The design of this site is based on a variety of sources. CSS libraries like Tufte CSS and LaTeX.css played a predominant role. The theme is written in HTML and SCSS only (no JS). This is mainly because this site is primarily text-based and I didn’t want to focus too much on the theme. Plus a lot of privacy centric users have JS disabled most of the time anyway. The font used is ET-Book, a very nice bembo-style font by Edward Tufte, which will be used for most things if your browser is configured to allow remote fonts.

$\LaTeX$ rendering is done without JS by using static SVG images created using dvisvgm. The most prominent advantage to this is I am not limited by the feature set supported by eg, MathJax or $K\kern-.25em\raisebox{.45ex}{\scriptsize A}\kern-.15em\TeX$. In particular, I can generate images using any TeX package installed on my system, and of course it doesn’t require JS. The disadvantages are that we lose responsiveness (which shouldn’t be too much of an issue, I don’t have long paragraphs of math anyways), some browsers don’t support or disable SVG rendering for security reasons (Tor Browser is a notable example), and SVGs look bad on Firefox for a multitude of reasons (at least currently).
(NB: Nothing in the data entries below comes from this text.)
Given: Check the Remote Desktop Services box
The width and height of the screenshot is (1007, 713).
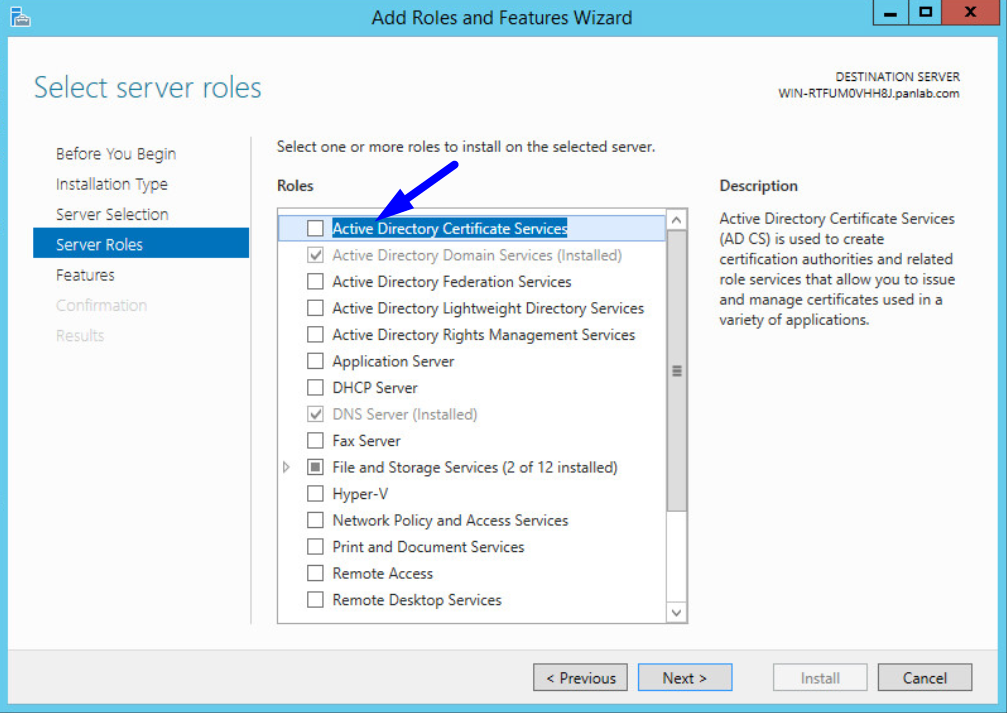Looking at the screenshot, I should [315, 600].
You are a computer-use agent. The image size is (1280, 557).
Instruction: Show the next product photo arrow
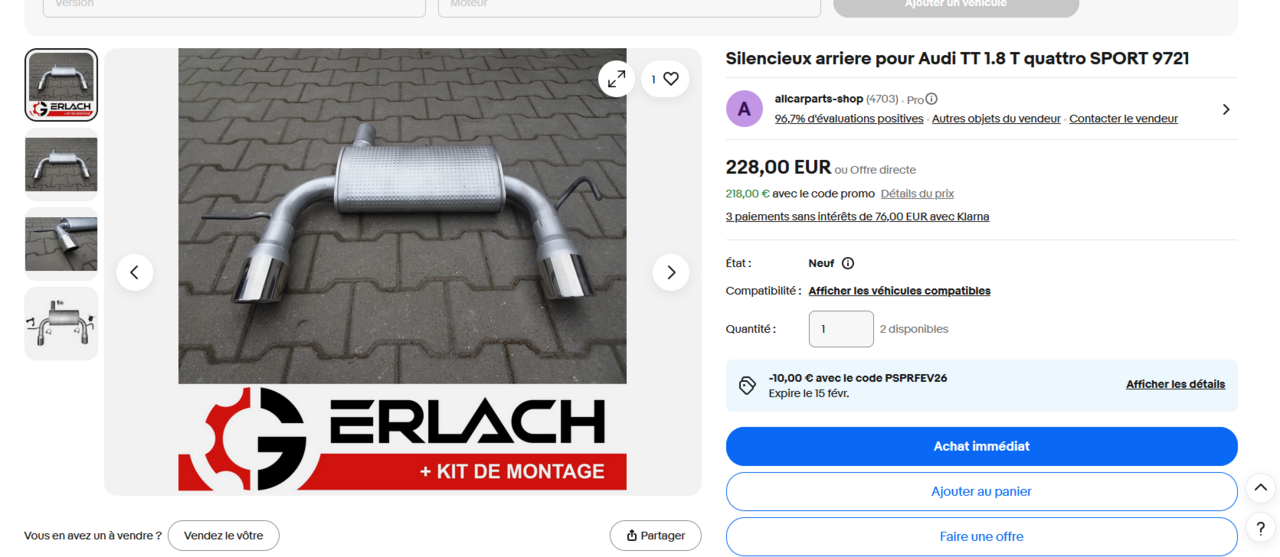[x=671, y=272]
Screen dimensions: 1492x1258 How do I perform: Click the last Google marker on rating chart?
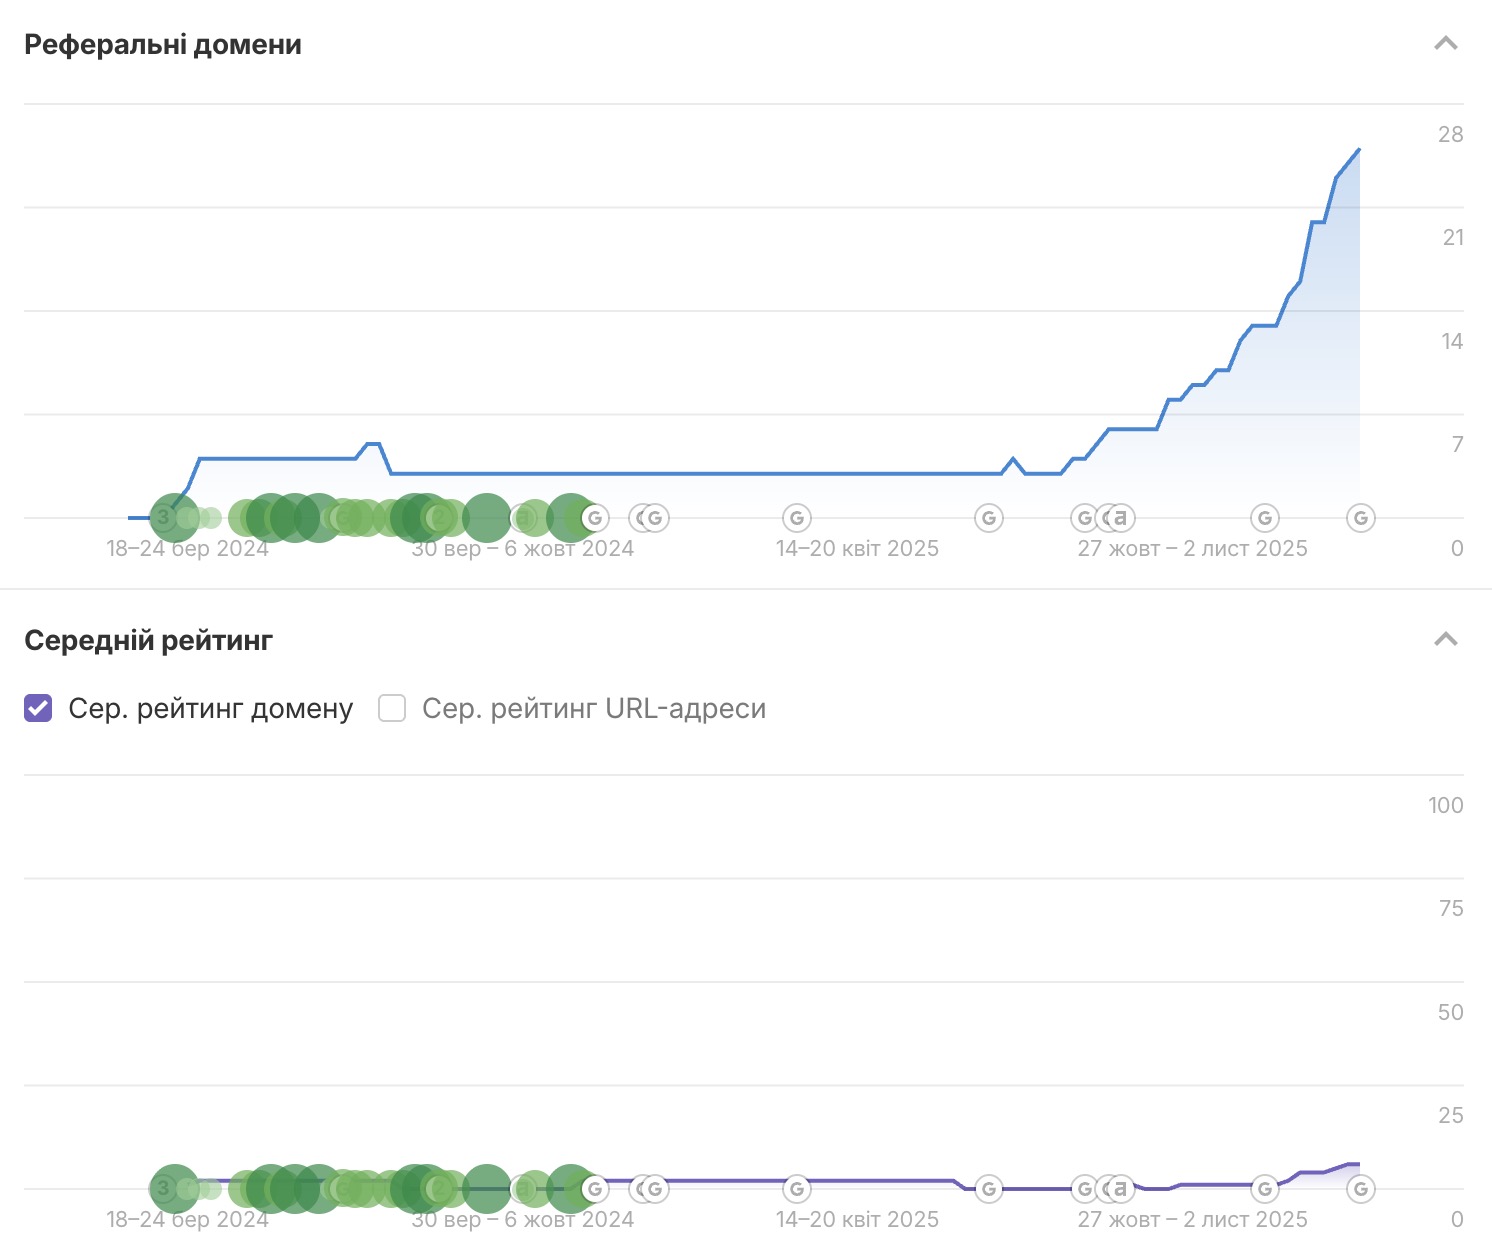click(1360, 1189)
Some possible features I would like to implement in the future, while still being usable without JS:

  • Sidenotes instead of footnotes would make references and extra content easy to view. Maybe something like this.

Post Metadata

  • An explanation of the metadata at the top of each post:
    • 1st field: Main category of the page.
    • Created: Date the page was created.
    • Modified: The last modified date. This is automatically created by looking at either the Git revision log or the Hugo front matter in the file.
    • Status: The status of the post indicating how complete I feel it currently is. The following keywords are used:
      • ‘inprogress’ - An incomplete post that is still being actively added to.
      • ‘draft’ - A post that has most large sections and ideas laid out, but I am still working on some details.
      • ‘completed’ - A post I am mostly done with. There may be a few small changes like grammer and wording and such, but I most likely won’t make any large changes.
    • 2nd line: List of tags. This is a list of topics which are referenced by the post, or which the post loosely falls into.